“There’s innately something about a doppelgänger that suggests one of you must die. “O.K., we can deal with this,” Peele said, now chuckling outright. Find your perfect arrangement and access a variety of transpositions so you can print and play instantly, anywhere. Or maybe his productivity is an act of defying his double, of making something before his counterpart can do it first - or before he shows up with more sinister intentions. Browse our 4 arrangements of 'Twilight Zone Theme.' Sheet music is available for Piano, Guitar with 2 scorings and 2 notations in 3 genres. “It’s one thing to see another you in existence - it’s another thing to see another you that is already aware that you exist.”Īt least two Jordan Peeles would seem to be required in the world to account for the volume and variety of work that he has generated recently. “That little knowing smirk is so terrifying,” he said, sounding half horrified and half delighted.

He empathized with its protagonist, whose truthful complaints go largely unheeded, and relished a climactic scene in which she sees her double already sitting on the bus she is about to board, smiling back at her through the window. When he turned his attention to the TV screen playing “Mirror Image,” Peele was fascinated by the strange but economical decision to set its action in a small bus station in upstate New York. It stars Vera Miles (“Psycho”) as a woman convinced she is being followed by her exact double, and Martin Milner (“Route 66”) as the man who doesn’t believe her until it is too late. On a recent March morning, Peele had, with some calculation, chosen a 1960 installment called “Mirror Image,” from the show’s debut season.

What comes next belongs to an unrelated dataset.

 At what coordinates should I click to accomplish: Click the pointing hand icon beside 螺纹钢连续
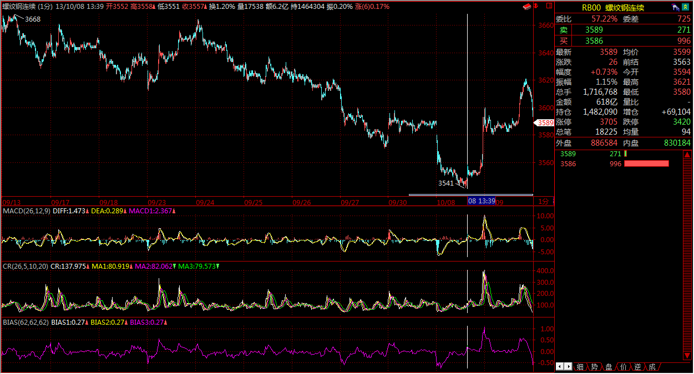(x=675, y=8)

#Twilight zone song series
Here in his personal office, Peele, the celebrated comedian turned Academy Award-winning horror filmmaker, was watching an old episode of “The Twilight Zone,” the classic science-fiction anthology series that he is helping to revive. “Beautiful shot,” he said with quiet awe. As the camera hovered above her troubled face and the decades-old audio crackled with the sound of a persistent rainstorm, Jordan Peele sat captivated on a nearby couch. LOS ANGELES - The woman in the black-and-white program on the flat-screen TV was teetering on the brink of madness, delivering a disjointed monologue about parallel worlds and the possibility that our own physical duplicates might walk among us.